Aku mengalihkan pandangan ke arah wanita yang berpotensi menjadi ibu tiri di masa depan. Di situlah jantungku menyerah untuk berdetak saking takutnya diterkam maung Papa, eh, kekasih Papa.

"Bu Marsya?!"

Kenapa Harus Bu Marsya?

Di antara ribuan wanita di Jakarta, Bu Marsya yang menjadi maung, eh, selingkuhan Papa. Apakah Papa sangat kebelet selingkuh, tapi tidak laku makanya menggaet Bu Marsya, guru matematika di sekolahku?

Tidak juga, Papa merupakan juara di pemilihan Abang None saat masih muda dulu. Sampai usia empat puluhan pun Papa masih sangat ganteng. Apa karena kegantengan Papa menarik perhatian Bu Marsya, makanya mereka saling mencintai?

Creepy sekali hubungan percintaan dua orang dewasa ini. Ibarat kata, aku sedang menyaksikan rakit bambu sedang bersiap berlayar di lautan lepas.

Bila tidak ada gelombang maka pengemudinya akan disantap ikan hiu. Bila ada gelombang besar, akan karam dan tak sempat menatap cerobong asap di pelabuhan. Bila tidak ada aral melintang, bisa saja di tengah samudra ditelan pusaran air mematikan.

Beresiko sekali. Aku menatap Bu Marsya dengan tatapan kurang yakin. Serius, wanita itu akan melawan Kanjeng Ratu di rumahku?
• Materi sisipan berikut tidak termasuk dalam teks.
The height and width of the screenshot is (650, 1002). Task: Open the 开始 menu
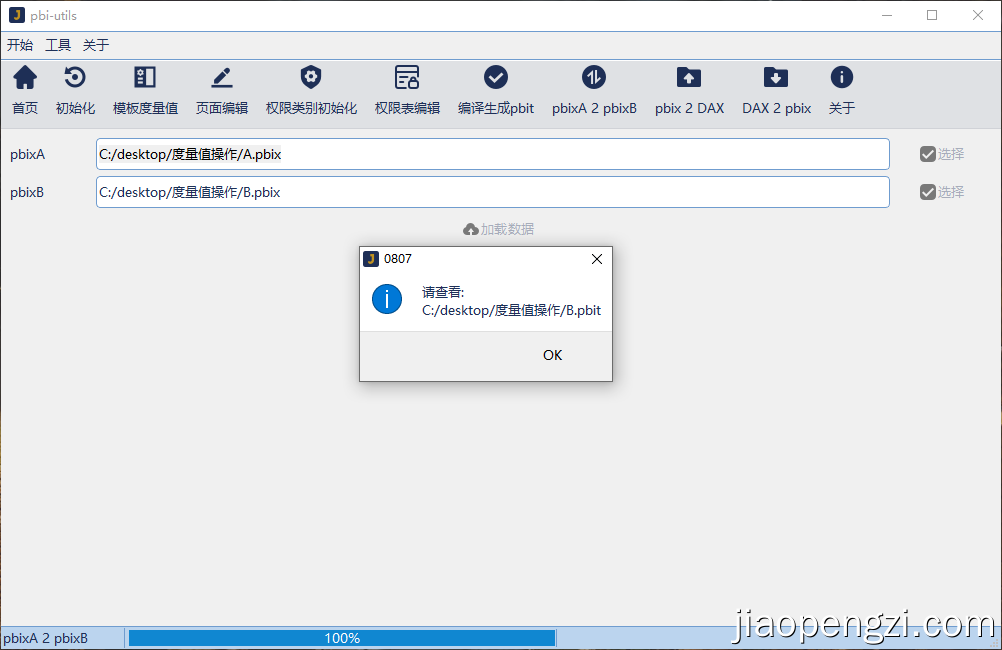[20, 45]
Bukan bermaksud melecehkan penampilan seseorang, tapi Mama tidak bisa dibandingkan dengan Bu Marsya dari sudut manapun. Mata Papa mungkin mengalami rabun senja atau silindris. Kapan-kapan aku harus mengajaknya ke optik biar diperiksa. Barangkali, ada kacamata untuk menutupi bakat mata keranjang.

"Zahra, kok, kamu lihat saya kayak gitu?" Bu Marsya tersenyum agak takut.
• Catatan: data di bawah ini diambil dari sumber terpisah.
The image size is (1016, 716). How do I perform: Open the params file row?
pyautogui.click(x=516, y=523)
"Hah? Kenapa, Bu?" Aku berkaca di layar ponsel tanpa mengubah ekspresi. Mengerikan sekali, seperti maung lapar yang disuguhi pemandangan daging kancil yang sudah busuk.

"Wajah kamu agak menyeramkan saat menatap saya tadi," ucap Bu Marsya.

"Ini standar, Bu. Kalau marah, saya berubah jadi maung."

Tanpa dinyana, ucapanku membuat Bu Marsya tertawa. Dikiranya, mungkin aku sedang bercanda. Padahal aku serius, Papa saksinya.

Aku pernah marah--dalam artian yang sesungguhnya, saat salah satu adik Mama memaksa Engkong dikremasi, padahal Engkong sudah Islam semenjak Mama mualaf dua puluh tahun yang lalu. Saat itu, aku benar-benar mengamuk dan nyaris membakar satu rumah kalau tidak dihentikan oleh Mama.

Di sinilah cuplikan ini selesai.